> **GIVEN INSTRUCTION**
Please check the passage on Texas partnership and assignment statutes: on what date did the legislature pass the act on assignments for the benefit of creditors?

> **SELECTED PASSAGE**
*-*-*

Art. 3460, which is the subject of much discussion by counsel, is in these words:
"Every sale, assignment, or transfer of any property or effects of the partnership made by such partnership when insolvent or in contemplation of insolvency, or after, or in contemplation of, insolvency of any partner, with the intent of giving a preference to any creditor of such partnership or insolvent partner over other creditors of such partnership, and every judgment confessed, lien created, or security given by any such partnership under the like circumstances, and with like intent, shall be void as against the creditors of such partnership."
Art. 3463 is as follows:
"In case of the insolvency or bankruptcy of the partnership, no special partner shall, under any circumstances, be allowed to claim as creditor until the claims of all other creditors of the partnership shall be satisfied."
The revision of 1879 was adopted by an act passed March 17, 1879; the latter act going into effect July 24, 1879. It should be here stated that title 68 of the Revised Statutes is a reproduction, without material change, of the provisions of the Act of May 12, 1846, entitled "An act for the regulation of limited partnerships." Laws of Texas 1846, 279.
On the 24th of March, 1879, the legislature passed an act entitled "An act in relation to assignments for the benefit of creditors, and to regulate the same, and the proceedings thereunder." Gen.Laws Texas, 1879, p. 57. The first section of that act provides
"That every assignment made by an insolvent debtor, or in contemplation of insolvency, for the benefit of his creditors shall provide, except as herein otherwise provided, for a distribution of all his real and personal estate, other than that which is by law exempt from execution, among all his creditors in proportion to their respective claims, and, however made or expressed, shall have the effect aforesaid, and shall be so construed to pass all such estate, whether specified therein or not, and every assignment shall be proved or acknowledged, and certified and recorded, in the same manner as is provided by law in conveyances of real estate or other property."
The second section requires the debtor to annex to the assignment an inventory showing a full and true account of all his creditors, their place of residence, the sum due each, the nature and consideration of each debt, any existing judgment, mortgage, or security for such debt, and the character of the debtor's estate of every kind, excepting such as the law exempts from execution, with the encumbrances thereon. To this schedule must be annexed the affidavit of the debtor that it is a just and true account, to the best of his knowledge and belief.
The third section, upon which the assignment involved in this suit rests, is in these words:
"SECTION 3. Any debtor, desiring so to do, may make an assignment for the benefit of such of his creditors only as will consent to accept their proportional share of his estate, and discharge him from their respective claims, and in such case the benefits of the assignment shall be limited and restricted to the creditors consenting thereto. The debtor shall thereupon be and stand discharged from all further liability to such consenting creditors on account of their respective claims, and when paid they shall execute and deliver to the assignee for the debtor a release therefrom."
Gen.Laws Texas, 1879, pp. 57-58.
The ninth section declares that
"All property conveyed or transferred by the as signor previous to, and in contemplation of, the assignment, with the intent or design to defeat, delay, or defraud creditors, or to give preferences to one creditor over another, shall pass to the assignee by the assignment notwithstanding such transfer."

*-*-*

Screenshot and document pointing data
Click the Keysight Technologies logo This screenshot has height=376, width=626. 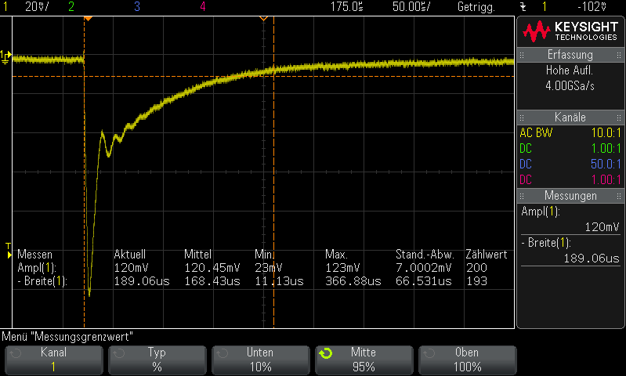pos(570,31)
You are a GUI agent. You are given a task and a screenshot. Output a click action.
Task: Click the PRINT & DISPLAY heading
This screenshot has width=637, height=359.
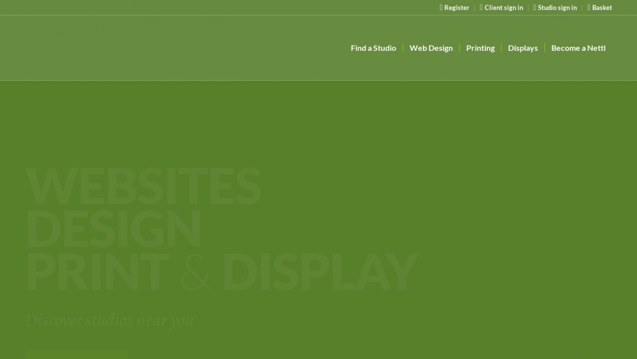(x=221, y=272)
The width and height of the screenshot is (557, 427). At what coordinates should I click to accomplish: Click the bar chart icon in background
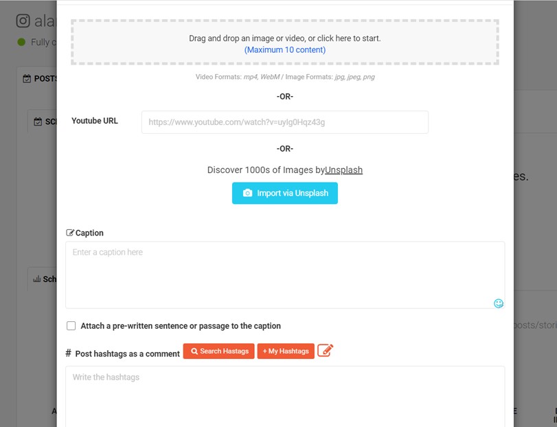[x=36, y=279]
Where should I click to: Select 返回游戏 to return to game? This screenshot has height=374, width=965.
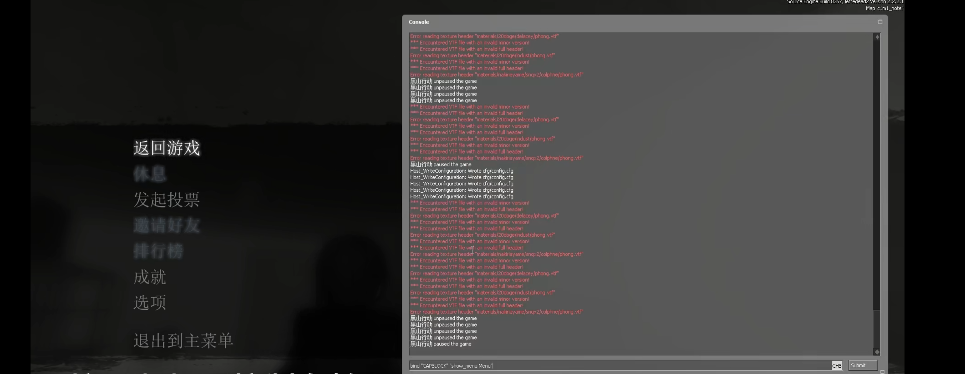click(167, 148)
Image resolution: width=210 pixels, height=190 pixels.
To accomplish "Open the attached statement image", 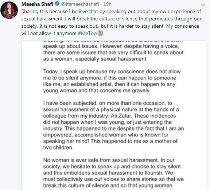I will click(x=114, y=115).
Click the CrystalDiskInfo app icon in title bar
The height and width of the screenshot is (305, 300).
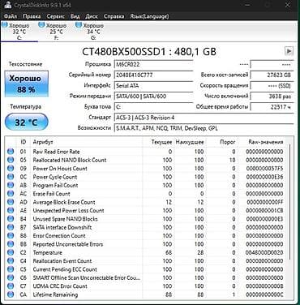(x=7, y=5)
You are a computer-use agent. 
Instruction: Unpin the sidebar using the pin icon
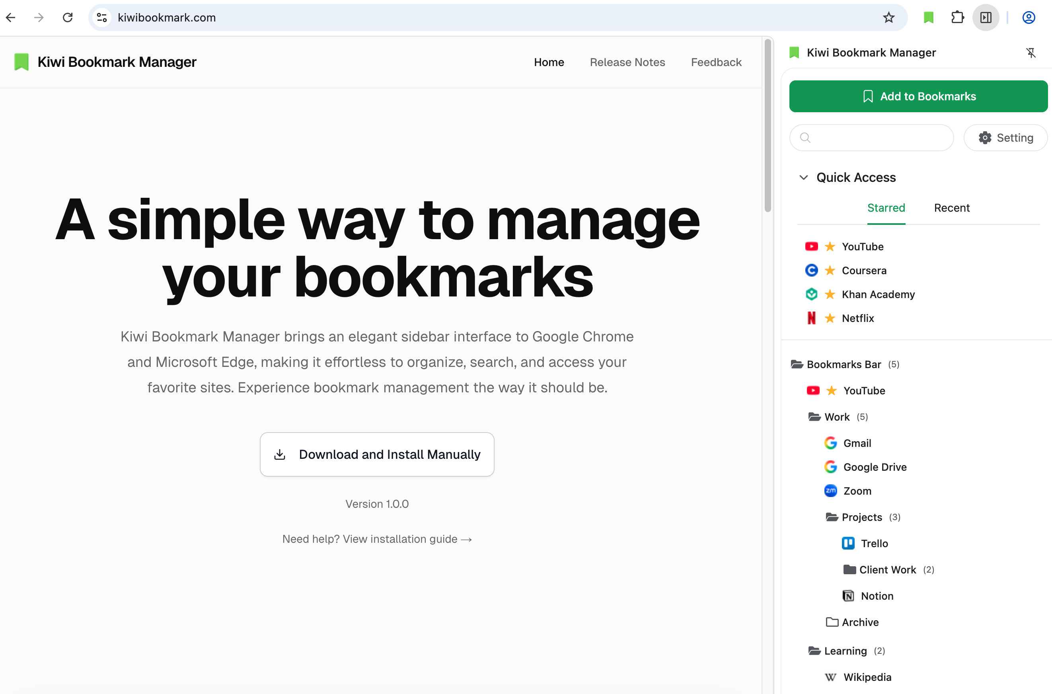(x=1032, y=53)
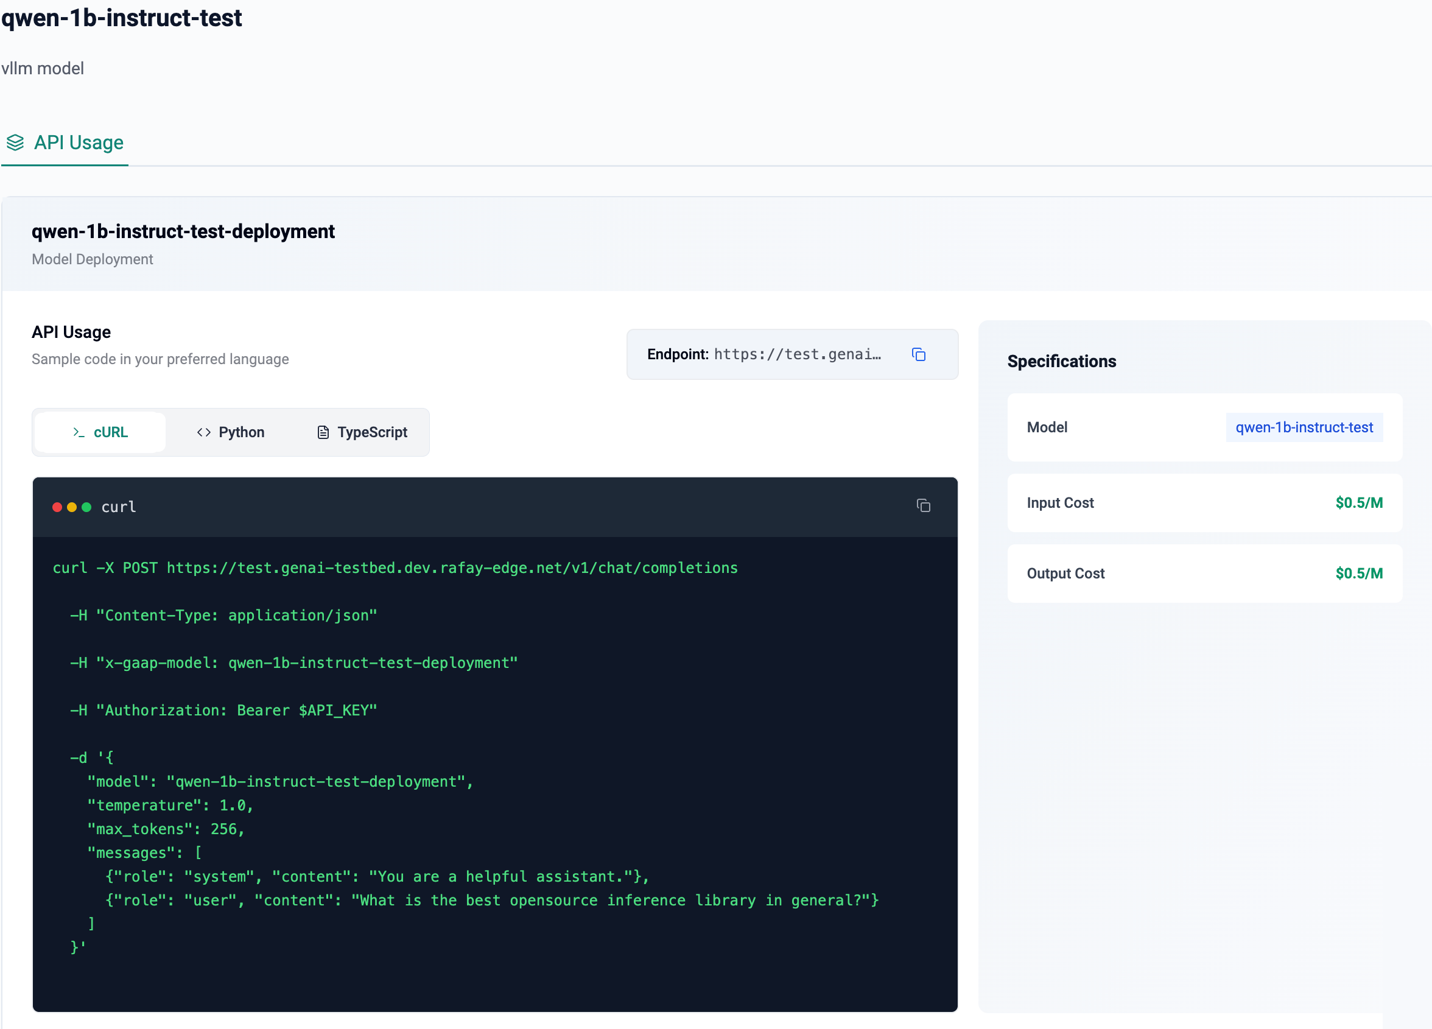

*-*-*

> **EXERCISE ANSWER**
March 24, 1879.